==== INFORMATION SUPPLIED

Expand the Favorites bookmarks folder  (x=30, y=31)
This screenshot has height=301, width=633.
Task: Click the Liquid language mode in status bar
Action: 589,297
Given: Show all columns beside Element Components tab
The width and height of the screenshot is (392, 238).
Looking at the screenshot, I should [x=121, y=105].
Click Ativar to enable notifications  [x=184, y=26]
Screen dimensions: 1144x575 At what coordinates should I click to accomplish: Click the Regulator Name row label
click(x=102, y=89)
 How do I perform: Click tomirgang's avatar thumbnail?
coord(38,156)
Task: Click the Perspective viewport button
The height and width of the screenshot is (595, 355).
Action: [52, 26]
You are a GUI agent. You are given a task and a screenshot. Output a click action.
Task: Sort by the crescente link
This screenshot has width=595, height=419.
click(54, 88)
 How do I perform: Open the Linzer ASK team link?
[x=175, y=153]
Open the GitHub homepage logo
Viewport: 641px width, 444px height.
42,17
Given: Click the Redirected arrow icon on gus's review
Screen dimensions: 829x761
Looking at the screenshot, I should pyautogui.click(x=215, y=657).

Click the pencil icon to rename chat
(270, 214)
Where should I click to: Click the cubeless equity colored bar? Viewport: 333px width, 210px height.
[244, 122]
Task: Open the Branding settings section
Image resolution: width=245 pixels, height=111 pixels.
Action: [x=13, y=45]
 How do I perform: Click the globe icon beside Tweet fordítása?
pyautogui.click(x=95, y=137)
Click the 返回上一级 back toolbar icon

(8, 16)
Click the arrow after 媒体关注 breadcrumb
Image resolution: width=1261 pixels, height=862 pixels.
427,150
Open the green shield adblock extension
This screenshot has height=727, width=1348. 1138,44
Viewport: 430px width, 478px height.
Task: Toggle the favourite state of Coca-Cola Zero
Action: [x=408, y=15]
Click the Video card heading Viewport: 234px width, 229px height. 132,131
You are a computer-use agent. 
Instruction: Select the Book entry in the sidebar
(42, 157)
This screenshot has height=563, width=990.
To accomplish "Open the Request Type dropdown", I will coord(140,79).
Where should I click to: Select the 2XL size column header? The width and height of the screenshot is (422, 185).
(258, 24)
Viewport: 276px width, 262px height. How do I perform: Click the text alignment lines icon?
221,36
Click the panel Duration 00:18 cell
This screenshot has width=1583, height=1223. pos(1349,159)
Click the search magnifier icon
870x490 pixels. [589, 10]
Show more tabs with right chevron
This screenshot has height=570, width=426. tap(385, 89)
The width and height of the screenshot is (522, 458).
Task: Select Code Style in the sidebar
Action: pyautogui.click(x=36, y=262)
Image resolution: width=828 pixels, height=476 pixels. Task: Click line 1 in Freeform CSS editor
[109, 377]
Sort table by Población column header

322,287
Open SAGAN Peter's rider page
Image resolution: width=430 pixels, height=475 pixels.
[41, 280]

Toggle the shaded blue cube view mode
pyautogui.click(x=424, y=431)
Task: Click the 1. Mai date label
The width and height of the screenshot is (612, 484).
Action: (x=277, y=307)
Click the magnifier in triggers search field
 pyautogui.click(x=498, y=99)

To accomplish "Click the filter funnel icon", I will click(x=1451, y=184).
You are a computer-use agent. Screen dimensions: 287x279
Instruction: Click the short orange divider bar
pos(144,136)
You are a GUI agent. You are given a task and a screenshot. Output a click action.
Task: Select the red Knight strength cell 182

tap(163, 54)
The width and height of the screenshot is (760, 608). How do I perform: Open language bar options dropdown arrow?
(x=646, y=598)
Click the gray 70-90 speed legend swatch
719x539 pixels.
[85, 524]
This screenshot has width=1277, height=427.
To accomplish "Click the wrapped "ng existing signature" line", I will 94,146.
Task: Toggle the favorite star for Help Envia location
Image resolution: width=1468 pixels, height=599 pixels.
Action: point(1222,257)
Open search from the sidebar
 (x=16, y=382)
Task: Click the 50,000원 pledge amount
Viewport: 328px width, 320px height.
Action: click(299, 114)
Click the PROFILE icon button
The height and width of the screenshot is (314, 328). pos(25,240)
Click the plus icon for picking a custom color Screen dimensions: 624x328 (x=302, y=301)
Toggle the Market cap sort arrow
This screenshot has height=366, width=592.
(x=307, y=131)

========

In full and unchanged, repeat the data above.

Expand the Favorites bookmarks folder  (x=30, y=31)
This screenshot has height=301, width=633.
Task: Click the Liquid language mode in status bar
Action: 589,297
Given: Show all columns beside Element Components tab
The width and height of the screenshot is (392, 238).
Looking at the screenshot, I should [x=121, y=105].
Click Ativar to enable notifications  [x=184, y=26]
Screen dimensions: 1144x575 At what coordinates should I click to accomplish: Click the Regulator Name row label
click(x=102, y=89)
 How do I perform: Click tomirgang's avatar thumbnail?
coord(38,156)
Task: Click the Perspective viewport button
The height and width of the screenshot is (595, 355).
Action: [52, 26]
You are a GUI agent. You are given a task and a screenshot. Output a click action.
Task: Sort by the crescente link
This screenshot has width=595, height=419.
click(54, 88)
 How do I perform: Open the Linzer ASK team link?
[x=175, y=153]
Open the GitHub homepage logo
Viewport: 641px width, 444px height.
42,17
Given: Click the Redirected arrow icon on gus's review
Screen dimensions: 829x761
Looking at the screenshot, I should pyautogui.click(x=215, y=657).

Click the pencil icon to rename chat
(270, 214)
Where should I click to: Click the cubeless equity colored bar? Viewport: 333px width, 210px height.
[244, 122]
Task: Open the Branding settings section
Image resolution: width=245 pixels, height=111 pixels.
Action: [x=13, y=45]
 How do I perform: Click the globe icon beside Tweet fordítása?
pyautogui.click(x=95, y=137)
Click the 返回上一级 back toolbar icon

(8, 16)
Click the arrow after 媒体关注 breadcrumb
Image resolution: width=1261 pixels, height=862 pixels.
427,150
Open the green shield adblock extension
This screenshot has height=727, width=1348. 1138,44
Viewport: 430px width, 478px height.
Task: Toggle the favourite state of Coca-Cola Zero
Action: [x=408, y=15]
Click the Video card heading Viewport: 234px width, 229px height. 132,131
You are a computer-use agent. 
Instruction: Select the Book entry in the sidebar
(42, 157)
This screenshot has height=563, width=990.
To accomplish "Open the Request Type dropdown", I will coord(140,79).
Where should I click to: Select the 2XL size column header? The width and height of the screenshot is (422, 185).
(258, 24)
Viewport: 276px width, 262px height. How do I perform: Click the text alignment lines icon?
221,36
Click the panel Duration 00:18 cell
This screenshot has width=1583, height=1223. pos(1349,159)
Click the search magnifier icon
870x490 pixels. [589, 10]
Show more tabs with right chevron
This screenshot has height=570, width=426. tap(385, 89)
The width and height of the screenshot is (522, 458).
Task: Select Code Style in the sidebar
Action: pyautogui.click(x=36, y=262)
Image resolution: width=828 pixels, height=476 pixels. Task: Click line 1 in Freeform CSS editor
[109, 377]
Sort table by Población column header

322,287
Open SAGAN Peter's rider page
Image resolution: width=430 pixels, height=475 pixels.
[41, 280]

Toggle the shaded blue cube view mode
pyautogui.click(x=424, y=431)
Task: Click the 1. Mai date label
The width and height of the screenshot is (612, 484).
Action: (x=277, y=307)
Click the magnifier in triggers search field
 pyautogui.click(x=498, y=99)

To accomplish "Click the filter funnel icon", I will click(x=1451, y=184).
You are a computer-use agent. Screen dimensions: 287x279
Instruction: Click the short orange divider bar
pos(144,136)
You are a GUI agent. You are given a task and a screenshot. Output a click action.
Task: Select the red Knight strength cell 182

tap(163, 54)
The width and height of the screenshot is (760, 608). How do I perform: Open language bar options dropdown arrow?
(x=646, y=598)
Click the gray 70-90 speed legend swatch
719x539 pixels.
[85, 524]
This screenshot has width=1277, height=427.
To accomplish "Click the wrapped "ng existing signature" line", I will 94,146.
Task: Toggle the favorite star for Help Envia location
Image resolution: width=1468 pixels, height=599 pixels.
Action: point(1222,257)
Open search from the sidebar
 (x=16, y=382)
Task: Click the 50,000원 pledge amount
Viewport: 328px width, 320px height.
Action: click(299, 114)
Click the PROFILE icon button
The height and width of the screenshot is (314, 328). pos(25,240)
Click the plus icon for picking a custom color Screen dimensions: 624x328 (x=302, y=301)
Toggle the Market cap sort arrow
This screenshot has height=366, width=592.
(x=307, y=131)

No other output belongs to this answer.